**Task:**
Would you restate all the entries exactly, leaving nothing out?

**The input:**
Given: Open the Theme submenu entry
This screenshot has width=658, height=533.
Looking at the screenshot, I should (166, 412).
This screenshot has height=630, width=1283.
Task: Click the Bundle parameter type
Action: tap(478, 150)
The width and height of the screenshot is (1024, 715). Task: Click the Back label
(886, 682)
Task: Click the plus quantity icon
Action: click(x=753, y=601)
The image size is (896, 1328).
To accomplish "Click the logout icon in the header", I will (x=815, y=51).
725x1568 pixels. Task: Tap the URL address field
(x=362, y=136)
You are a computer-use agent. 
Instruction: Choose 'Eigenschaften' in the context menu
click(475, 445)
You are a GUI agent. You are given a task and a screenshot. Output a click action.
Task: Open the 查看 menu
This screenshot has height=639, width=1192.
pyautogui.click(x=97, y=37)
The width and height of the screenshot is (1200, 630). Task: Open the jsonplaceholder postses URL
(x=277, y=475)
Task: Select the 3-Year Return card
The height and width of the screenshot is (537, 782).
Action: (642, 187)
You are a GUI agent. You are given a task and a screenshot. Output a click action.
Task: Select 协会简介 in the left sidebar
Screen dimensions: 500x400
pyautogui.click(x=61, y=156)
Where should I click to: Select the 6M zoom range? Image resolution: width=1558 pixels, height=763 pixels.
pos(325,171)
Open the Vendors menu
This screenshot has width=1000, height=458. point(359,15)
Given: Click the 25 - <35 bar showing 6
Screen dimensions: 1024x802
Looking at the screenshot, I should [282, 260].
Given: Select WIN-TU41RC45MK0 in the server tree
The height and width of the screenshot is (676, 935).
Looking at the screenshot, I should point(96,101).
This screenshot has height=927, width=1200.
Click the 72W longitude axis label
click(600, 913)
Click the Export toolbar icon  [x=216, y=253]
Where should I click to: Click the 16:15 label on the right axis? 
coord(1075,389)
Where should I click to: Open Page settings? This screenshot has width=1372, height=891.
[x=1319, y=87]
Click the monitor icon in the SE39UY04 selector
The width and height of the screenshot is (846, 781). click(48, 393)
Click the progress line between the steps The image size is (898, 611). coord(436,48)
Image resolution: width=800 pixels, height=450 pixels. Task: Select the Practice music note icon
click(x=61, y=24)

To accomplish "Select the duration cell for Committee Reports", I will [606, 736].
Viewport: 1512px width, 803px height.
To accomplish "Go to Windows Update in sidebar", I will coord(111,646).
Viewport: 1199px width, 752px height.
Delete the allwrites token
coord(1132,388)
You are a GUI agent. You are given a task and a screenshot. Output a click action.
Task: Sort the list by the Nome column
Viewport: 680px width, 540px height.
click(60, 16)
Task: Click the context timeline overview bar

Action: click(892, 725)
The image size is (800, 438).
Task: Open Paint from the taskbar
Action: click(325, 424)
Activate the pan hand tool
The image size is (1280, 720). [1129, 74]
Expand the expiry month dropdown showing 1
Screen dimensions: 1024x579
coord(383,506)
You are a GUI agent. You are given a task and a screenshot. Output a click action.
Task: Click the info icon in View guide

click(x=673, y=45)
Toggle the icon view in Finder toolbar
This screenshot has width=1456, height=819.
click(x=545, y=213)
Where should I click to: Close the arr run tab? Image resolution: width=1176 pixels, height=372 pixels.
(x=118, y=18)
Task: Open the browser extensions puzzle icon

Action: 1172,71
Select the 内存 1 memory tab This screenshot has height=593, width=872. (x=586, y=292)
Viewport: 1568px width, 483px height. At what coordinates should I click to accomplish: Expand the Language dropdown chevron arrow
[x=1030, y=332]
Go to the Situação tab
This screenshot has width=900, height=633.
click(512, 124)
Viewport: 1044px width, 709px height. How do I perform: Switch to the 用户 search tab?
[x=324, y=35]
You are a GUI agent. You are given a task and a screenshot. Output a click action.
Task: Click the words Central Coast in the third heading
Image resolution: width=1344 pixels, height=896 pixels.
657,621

**Output of the task:**
Given: Open the Theme submenu entry
This screenshot has width=658, height=533.
Looking at the screenshot, I should (166, 412).
This screenshot has height=630, width=1283.
Task: Click the Bundle parameter type
Action: tap(478, 150)
The width and height of the screenshot is (1024, 715). Task: Click the Back label
(886, 682)
Task: Click the plus quantity icon
Action: click(x=753, y=601)
The image size is (896, 1328).
To accomplish "Click the logout icon in the header", I will (x=815, y=51).
725x1568 pixels. Task: Tap the URL address field
(x=362, y=136)
You are a computer-use agent. 
Instruction: Choose 'Eigenschaften' in the context menu
click(475, 445)
You are a GUI agent. You are given a task and a screenshot. Output a click action.
Task: Open the 查看 menu
This screenshot has height=639, width=1192.
pyautogui.click(x=97, y=37)
The width and height of the screenshot is (1200, 630). Task: Open the jsonplaceholder postses URL
(x=277, y=475)
Task: Select the 3-Year Return card
The height and width of the screenshot is (537, 782).
Action: (642, 187)
You are a GUI agent. You are given a task and a screenshot. Output a click action.
Task: Select 协会简介 in the left sidebar
Screen dimensions: 500x400
pyautogui.click(x=61, y=156)
Where should I click to: Select the 6M zoom range? Image resolution: width=1558 pixels, height=763 pixels.
pos(325,171)
Open the Vendors menu
This screenshot has width=1000, height=458. point(359,15)
Given: Click the 25 - <35 bar showing 6
Screen dimensions: 1024x802
Looking at the screenshot, I should [282, 260].
Given: Select WIN-TU41RC45MK0 in the server tree
The height and width of the screenshot is (676, 935).
Looking at the screenshot, I should point(96,101).
This screenshot has height=927, width=1200.
Click the 72W longitude axis label
click(600, 913)
Click the Export toolbar icon  [x=216, y=253]
Where should I click to: Click the 16:15 label on the right axis? 
coord(1075,389)
Where should I click to: Open Page settings? This screenshot has width=1372, height=891.
[x=1319, y=87]
Click the monitor icon in the SE39UY04 selector
The width and height of the screenshot is (846, 781). click(48, 393)
Click the progress line between the steps The image size is (898, 611). coord(436,48)
Image resolution: width=800 pixels, height=450 pixels. Task: Select the Practice music note icon
click(x=61, y=24)

To accomplish "Select the duration cell for Committee Reports", I will [606, 736].
Viewport: 1512px width, 803px height.
To accomplish "Go to Windows Update in sidebar", I will coord(111,646).
Viewport: 1199px width, 752px height.
Delete the allwrites token
coord(1132,388)
You are a GUI agent. You are given a task and a screenshot. Output a click action.
Task: Sort the list by the Nome column
Viewport: 680px width, 540px height.
click(60, 16)
Task: Click the context timeline overview bar

Action: click(892, 725)
The image size is (800, 438).
Task: Open Paint from the taskbar
Action: click(325, 424)
Activate the pan hand tool
The image size is (1280, 720). [1129, 74]
Expand the expiry month dropdown showing 1
Screen dimensions: 1024x579
coord(383,506)
You are a GUI agent. You are given a task and a screenshot. Output a click action.
Task: Click the info icon in View guide

click(x=673, y=45)
Toggle the icon view in Finder toolbar
This screenshot has width=1456, height=819.
click(x=545, y=213)
Where should I click to: Close the arr run tab? Image resolution: width=1176 pixels, height=372 pixels.
(x=118, y=18)
Task: Open the browser extensions puzzle icon

Action: 1172,71
Select the 内存 1 memory tab This screenshot has height=593, width=872. (x=586, y=292)
Viewport: 1568px width, 483px height. At what coordinates should I click to accomplish: Expand the Language dropdown chevron arrow
[x=1030, y=332]
Go to the Situação tab
This screenshot has width=900, height=633.
click(512, 124)
Viewport: 1044px width, 709px height. How do I perform: Switch to the 用户 search tab?
[x=324, y=35]
You are a GUI agent. You are given a task and a screenshot. Output a click action.
Task: Click the words Central Coast in the third heading
Image resolution: width=1344 pixels, height=896 pixels.
657,621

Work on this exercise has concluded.